* [Your objective]
Set down the records once more, please, exactly and with the pictures left out.

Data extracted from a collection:
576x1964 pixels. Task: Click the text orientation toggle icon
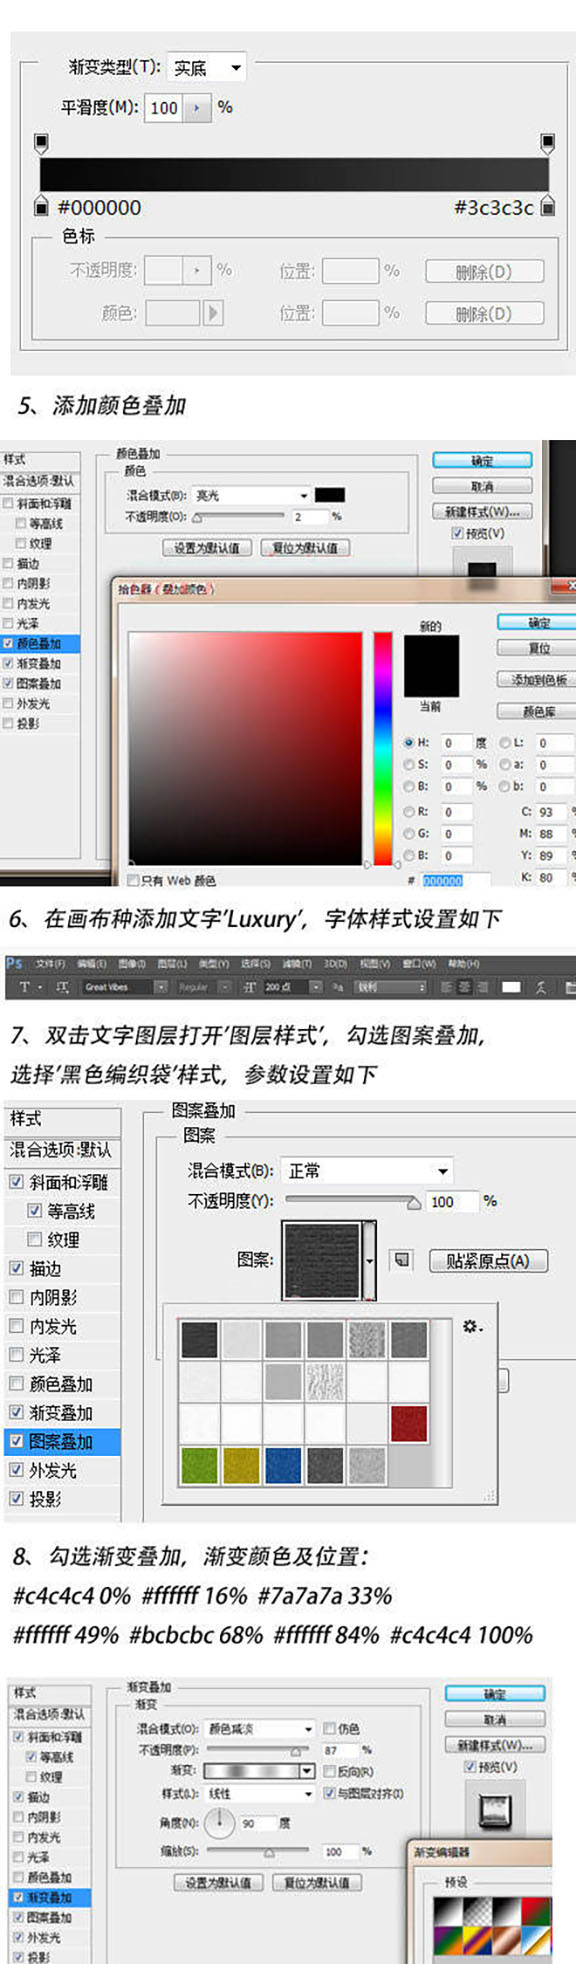(x=63, y=987)
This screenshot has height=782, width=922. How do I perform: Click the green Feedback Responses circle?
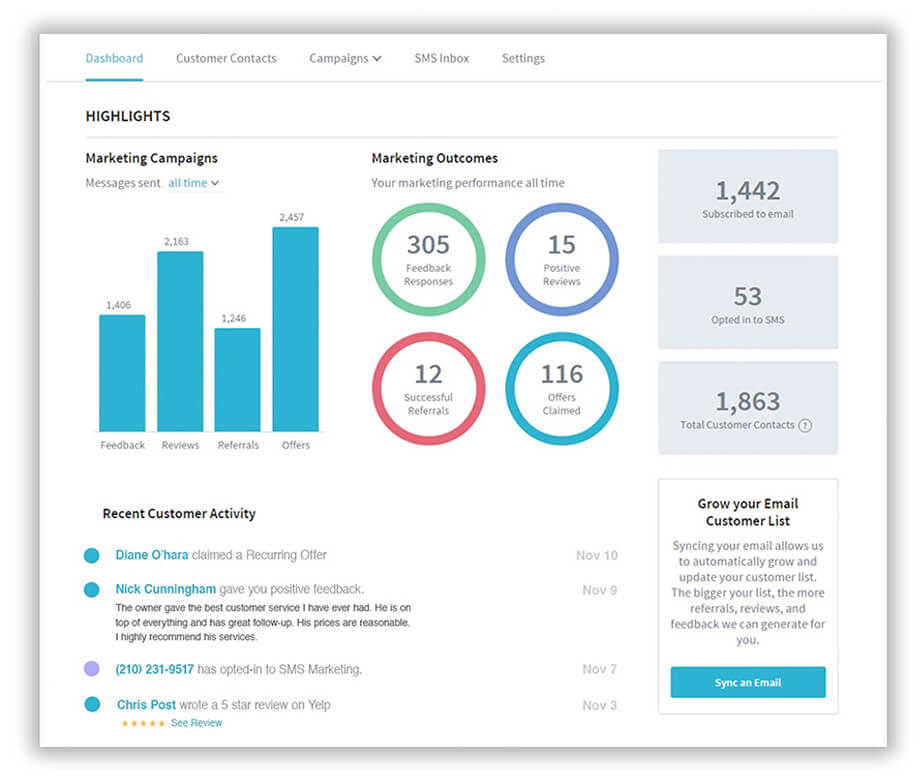pyautogui.click(x=428, y=259)
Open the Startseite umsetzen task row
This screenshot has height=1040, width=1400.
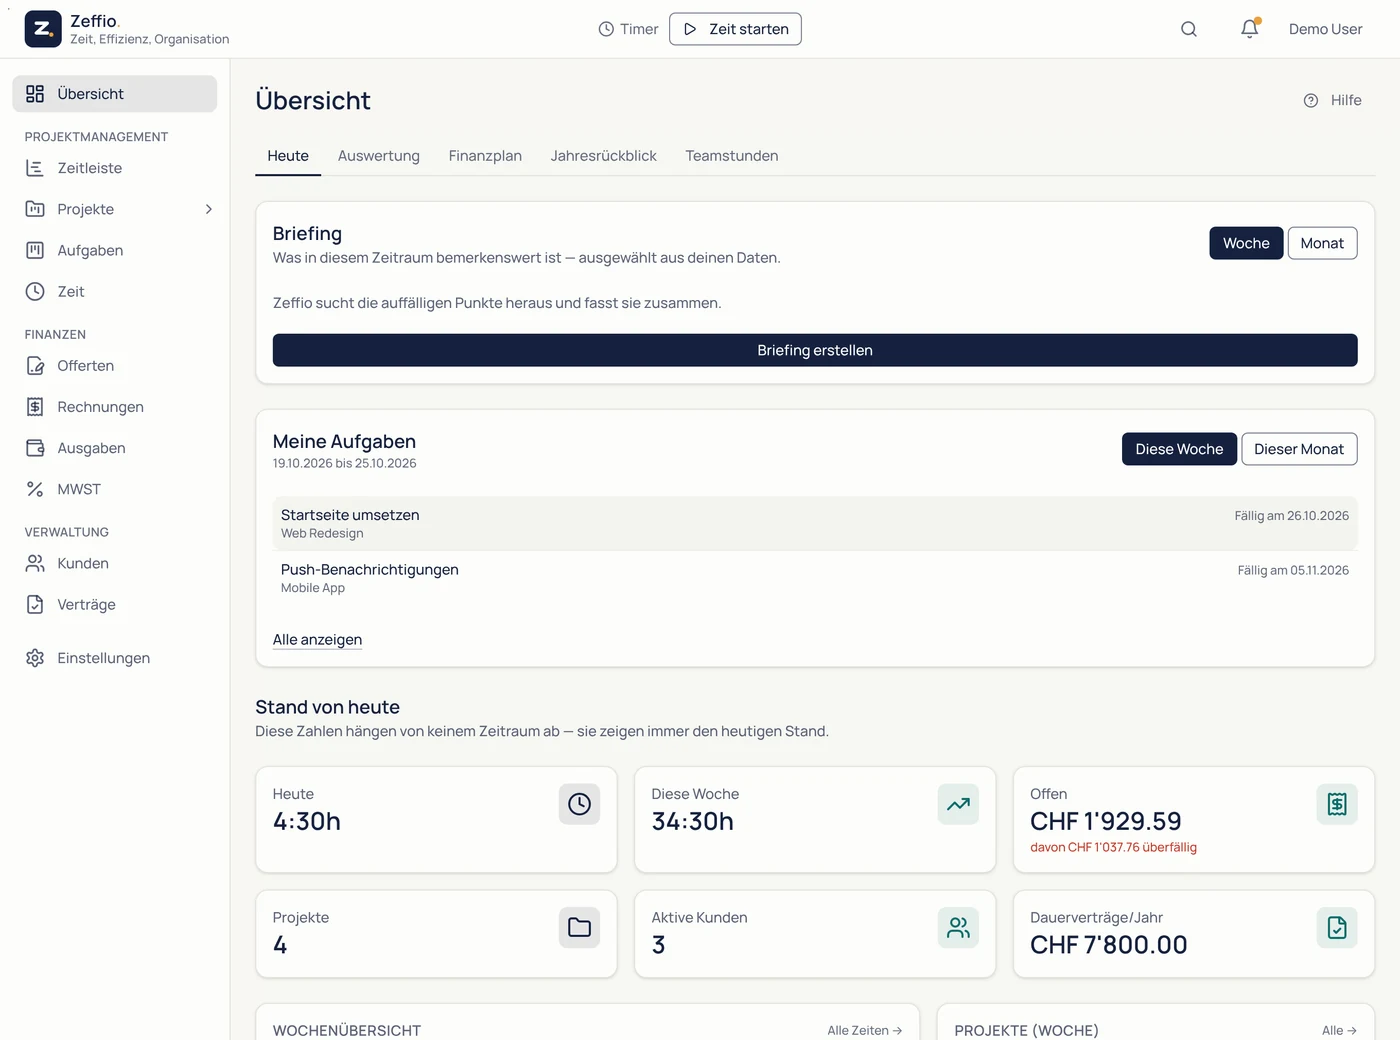pos(815,523)
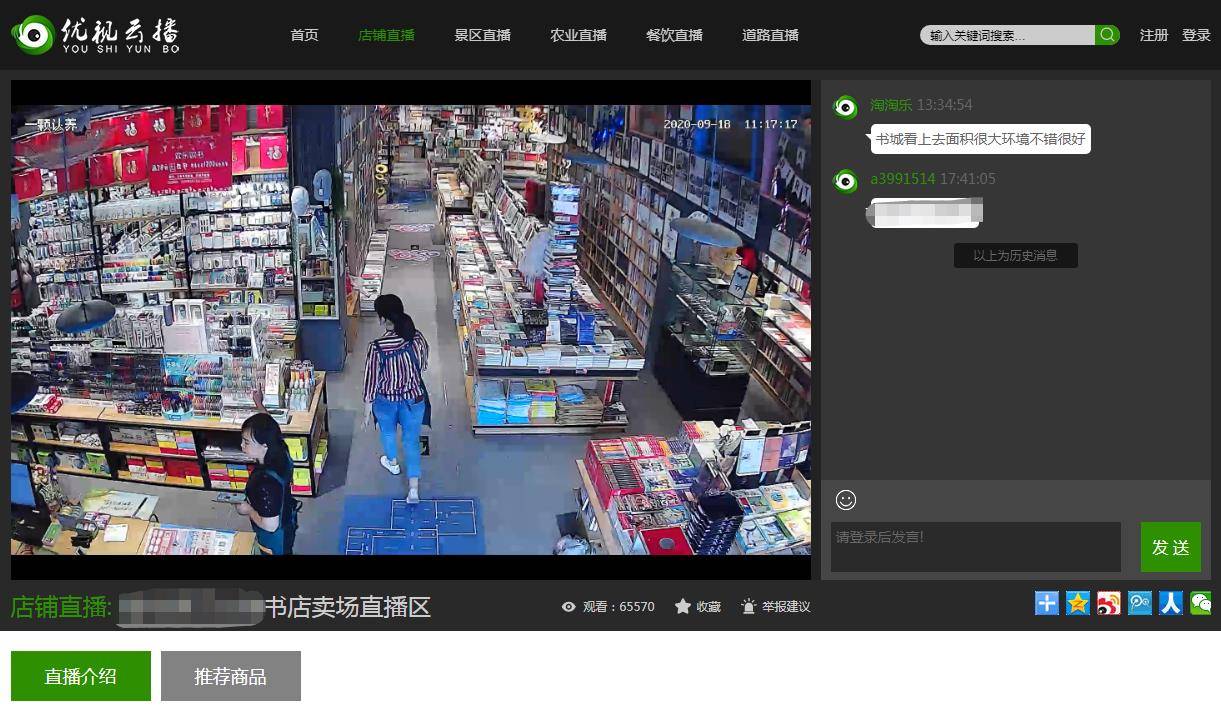Click the 优视云播 site logo
Image resolution: width=1221 pixels, height=710 pixels.
pos(95,34)
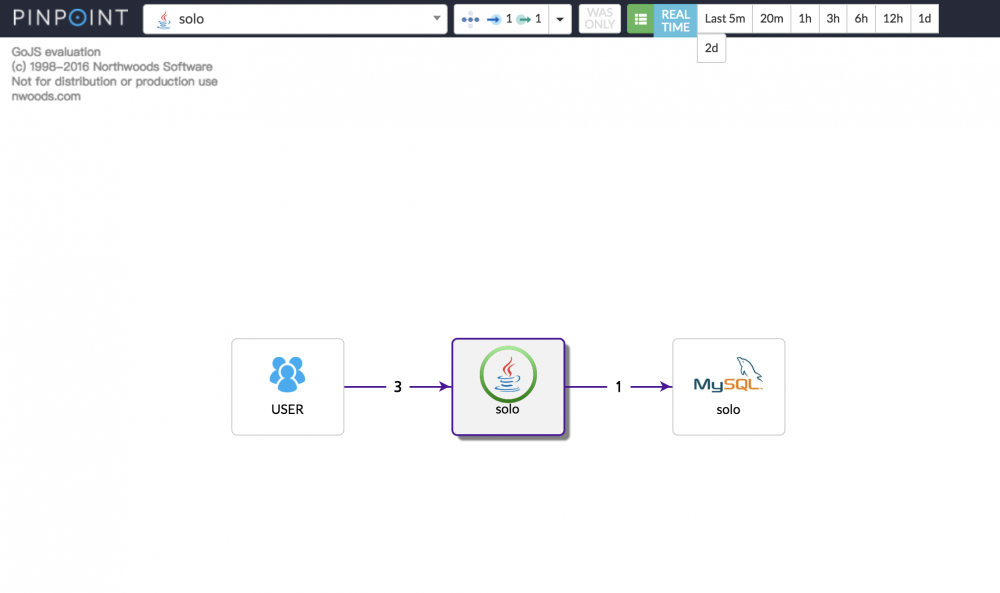Click the green server map list icon
This screenshot has height=593, width=1000.
[641, 18]

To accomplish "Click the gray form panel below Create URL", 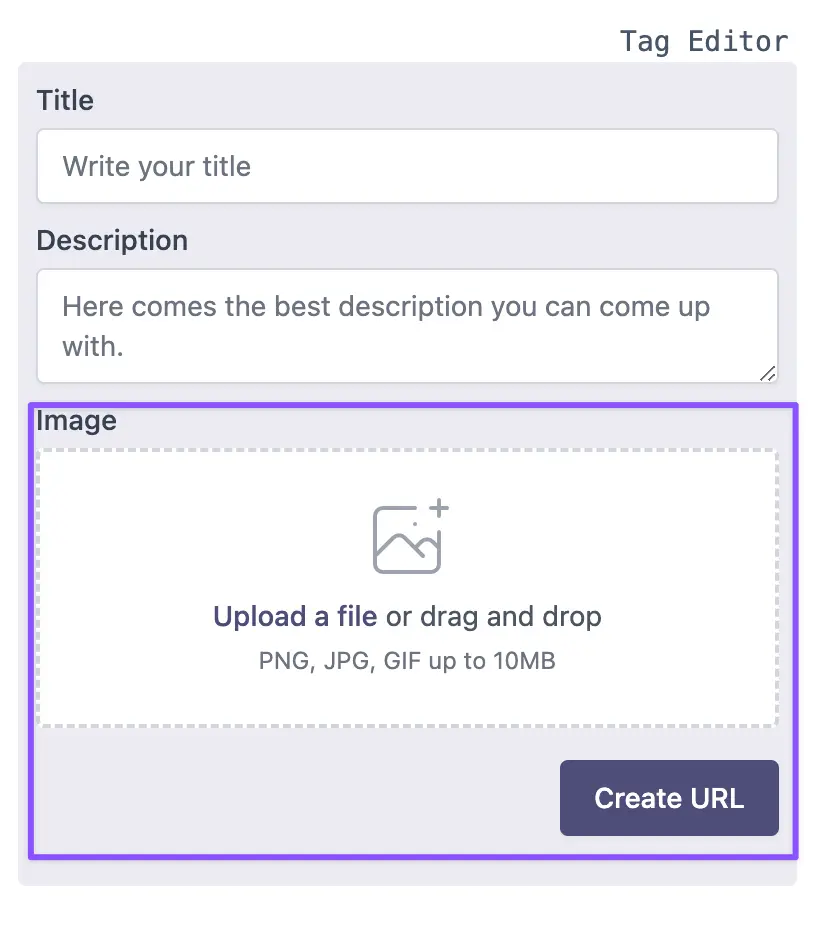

* [Result of this task]
576x1964 pixels. Task: Click the text orientation toggle icon
(x=63, y=987)
This screenshot has height=782, width=922. How do I perform: Click the green Feedback Responses circle?
pyautogui.click(x=428, y=259)
Open the Startseite umsetzen task row
This screenshot has height=1040, width=1400.
pos(815,523)
Click the 优视云播 site logo
Image resolution: width=1221 pixels, height=710 pixels.
pos(95,34)
Click the green server map list icon
This screenshot has height=593, width=1000.
[641, 18]

To accomplish "Click the gray form panel below Create URL", 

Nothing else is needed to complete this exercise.